Junge Freundeskreise an Museen – man denkt zu Recht zunächst an Kunstmuseen, denn tatsächlich ist die Mehrzahl der Jungen Museums-Freundeskreise in Deutschland an diesen zu Hause. Dort bieten Junge Freundeskreise ihren Mitgliedern exklusive Einblicke in die dynamische Kunstszene und engagieren sich teilweise sogar mäzenatisch. Das Format Junger Freundeskreis erfreut sich aber auch an kulturgeschichtlichen Museen immer größerer Beliebtheit. Auch sie haben erkannt, dass ein Junger Freundeskreis eine ungemeine Bereicherung für das eigene Haus ist und dass sie umfassend davon profitieren können. Ein solches Beispiel für erfolgreiche Arbeit Junger Freundeskreise an einem kulturgeschichtlichen Museum sind die „Aufseßigen“ am Germanischen Nationalmuseum Nürnberg (GNM) – dem größten seiner Art im deutschsprachigen Raum.
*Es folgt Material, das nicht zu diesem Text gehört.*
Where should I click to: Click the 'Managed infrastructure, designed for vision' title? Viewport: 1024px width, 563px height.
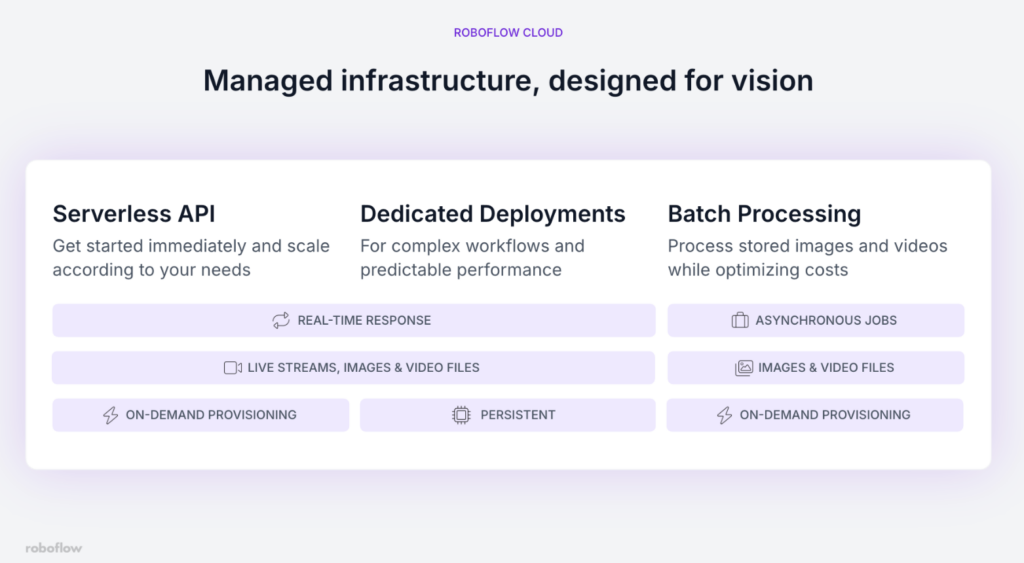[508, 80]
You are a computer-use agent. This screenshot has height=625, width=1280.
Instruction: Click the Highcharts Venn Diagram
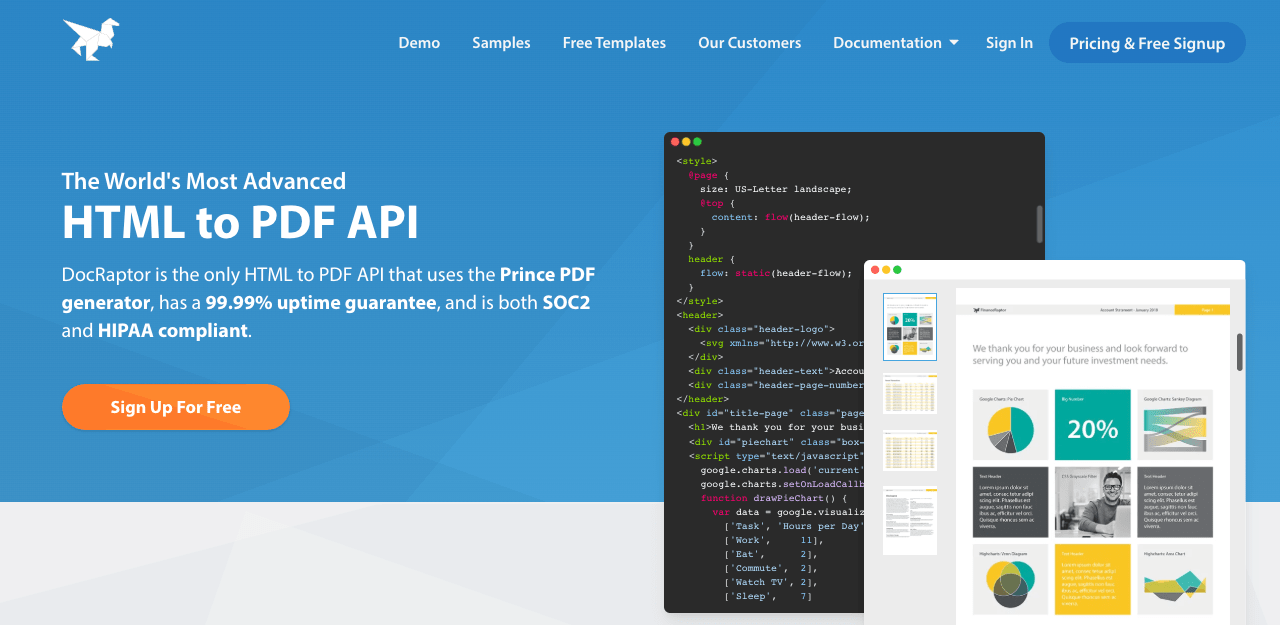point(1010,578)
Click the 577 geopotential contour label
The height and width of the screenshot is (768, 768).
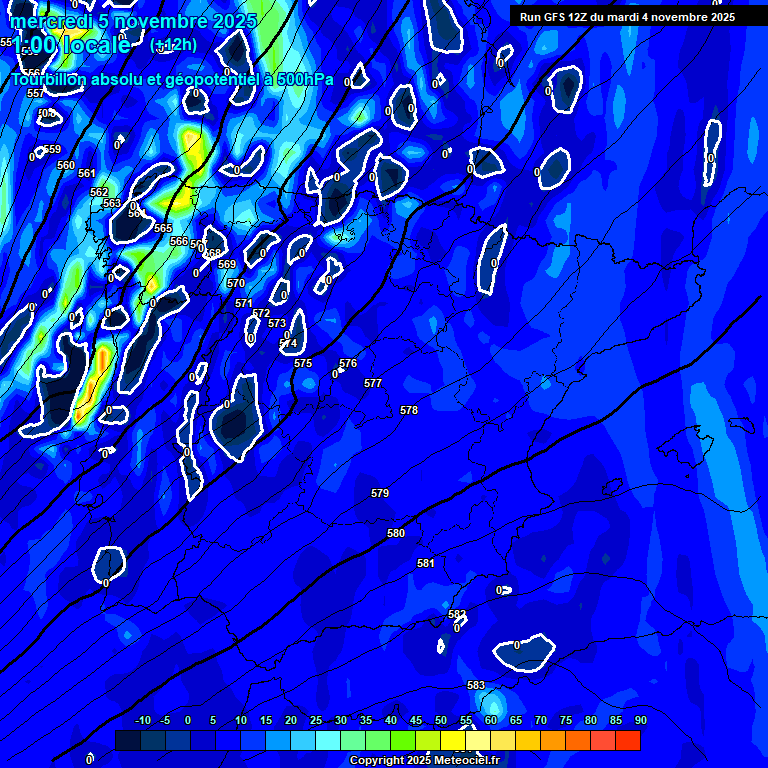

Kunst und Kultur erleben – Neues entdecken – Freunde treffen
Seit fünf Jahren bietet die Gruppe mit dem herausstechenden Namen seinen Mitgliedern sowie neugierigen Externen an jedem letzten Mittwoch im Monat eine innovative Veranstaltung an. Benannt sind sie nach dem Gründer des GNM, Hans Freiherr von und zu Aufseß. Neben Veranstaltungen zu den Sammlungen und Ausstellungen des GNM stehen auch, immer wieder abwechselnd, Ausflüge in die regionale Kunst- und Kulturszene auf dem Programm. Die Aufseßigen möchten bewusst Interessierte aus allen Fachrichtungen und Branchen ansprechen. Verbindend ist die Begeisterung für Kunst und Kultur, nicht das Wissen.
2015 hatten die Aufseßigen rund 80 Mitglieder und über 670 Facebook-Likes im Mai 2017. Mitglied werden kann jede/r zwischen 18 und 35 Jahren, die Kosten betragen 50€ und ermäßigt 30€ pro Jahr. Die Entrichtung des Mitgliedsbeitrags ermächtigt zum freien Eintritt zu den monatlichen Veranstaltungen der Aufseßigen und freiem Eintritt in alle Ausstellungen des GNM. Als Mitglied erhält man zudem Einladungen zu Veranstaltungen rund um das Museum und natürlich einen regelmäßigen Rundbrief per E-Mail. Das Organisations-Team besteht zurzeit aus sieben aktiven Mitgliedern, die sich alle ehrenamtlich um das Management der Aufseßigen kümmern. Der zweite Teil des monatlichen Organisationstreffens ist für alle interessierten Mitglieder, die ihre Ideen und Anregungen einbringen möchten, offen. Im Internet sind die Aufseßigen neben ihrer Homepage vorwiegend auf Facebook, aber auch auf Twitter unterwegs.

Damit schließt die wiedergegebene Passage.